Während der Einnahme von Metoclopramid wird grundsätzlich empfohlen, Alkohol möglichst zu vermeiden. Alkohol kann die Wirkung des zentral wirksamen Anteils verändern und das Risiko für Nebenwirkungen wie Müdigkeit, Schwindel oder Benommenheit erhöhen.

Andere Arzneimittel

Metoclopramid kann mit anderen Medikamenten in Wechselwirkung treten. Besonders relevant sind:

  • ZNS-dämpfende Mittel (z. B. bestimmte Schlaf-, Beruhigungs- oder starke Schmerzmittel): Kombinationen können zu verstärkter Müdigkeit führen.
  • Arzneimittel, die die Dopaminwirkung beeinflussen (oder die Dopaminrezeptor-Signalwege betreffen): Hier kann es zu verstärkten zentralen Effekten oder Nebenwirkungen kommen.
  • Medikamente mit möglicher Bewegungsstörungs-Nebenwirkung: In Kombination kann das Risiko für extrapyramidale Symptome (z. B. unwillkürliche Bewegungen, Zittern) erhöht sein.
  • Anticholinerg wirksame Mittel: Sie können die prokinetische Wirkung abschwächen.

Informieren Sie Ihre Ärztin/Ihren Arzt oder Apotheke über alle Medikamente, auch über rezeptfreie Präparate und Nahrungsergänzungsmittel.

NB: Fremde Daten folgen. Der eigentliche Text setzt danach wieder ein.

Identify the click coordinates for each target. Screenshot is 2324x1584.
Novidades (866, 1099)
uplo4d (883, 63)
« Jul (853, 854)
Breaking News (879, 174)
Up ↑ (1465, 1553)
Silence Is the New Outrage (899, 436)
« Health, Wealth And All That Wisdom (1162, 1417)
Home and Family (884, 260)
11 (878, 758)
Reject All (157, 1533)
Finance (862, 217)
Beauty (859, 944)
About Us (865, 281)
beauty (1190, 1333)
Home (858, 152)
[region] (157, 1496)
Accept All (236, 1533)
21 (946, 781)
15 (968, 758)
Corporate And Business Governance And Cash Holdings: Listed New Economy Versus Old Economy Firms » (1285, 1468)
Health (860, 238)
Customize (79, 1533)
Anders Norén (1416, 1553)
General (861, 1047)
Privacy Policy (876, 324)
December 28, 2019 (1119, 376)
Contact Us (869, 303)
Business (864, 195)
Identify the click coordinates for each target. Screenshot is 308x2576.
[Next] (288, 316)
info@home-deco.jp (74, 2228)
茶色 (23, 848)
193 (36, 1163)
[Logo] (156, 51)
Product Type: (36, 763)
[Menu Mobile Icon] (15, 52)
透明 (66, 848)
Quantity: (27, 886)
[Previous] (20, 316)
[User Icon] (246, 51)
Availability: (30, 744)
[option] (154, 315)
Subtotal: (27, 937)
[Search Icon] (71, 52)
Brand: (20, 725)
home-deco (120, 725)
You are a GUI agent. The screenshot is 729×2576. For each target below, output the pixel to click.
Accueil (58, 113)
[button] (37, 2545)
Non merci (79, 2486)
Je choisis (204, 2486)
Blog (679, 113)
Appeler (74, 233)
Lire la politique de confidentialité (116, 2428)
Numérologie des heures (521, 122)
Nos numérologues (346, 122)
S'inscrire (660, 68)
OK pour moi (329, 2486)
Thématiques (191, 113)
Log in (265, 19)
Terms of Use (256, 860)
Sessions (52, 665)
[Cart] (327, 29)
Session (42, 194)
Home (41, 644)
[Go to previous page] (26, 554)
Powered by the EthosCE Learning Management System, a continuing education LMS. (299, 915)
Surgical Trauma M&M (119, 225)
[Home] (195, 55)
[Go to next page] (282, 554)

Dosis und Anwendung: Wie wird Metoclopramid normalerweise dosiert?

Die Dosierung ist alters- und situationsabhängig und hängt außerdem davon ab, welches Präparat (Stärke/Darreichungsform) verwendet wird. Für die sichere Anwendung gilt:

  • Halten Sie sich an die Angaben in der Packungsbeilage Ihres konkreten Produkts.
  • Überschreiten Sie nicht die empfohlene Dosis.
  • Behandlungsdauer möglichst kurz: Insbesondere wegen möglicher neurologischer Nebenwirkungen wird häufig eine begrenzte Anwendungsdauer empfohlen.

Da Dosierungen stark variieren können (u. a. nach Alter, Indikation und Präparat), wird hier bewusst keine starre Zahlenangabe für „alle“ gemacht. Prüfen Sie die Dosierungsanleitung in Ihrer Packungsbeilage oder lassen Sie sich in der Apotheke beraten.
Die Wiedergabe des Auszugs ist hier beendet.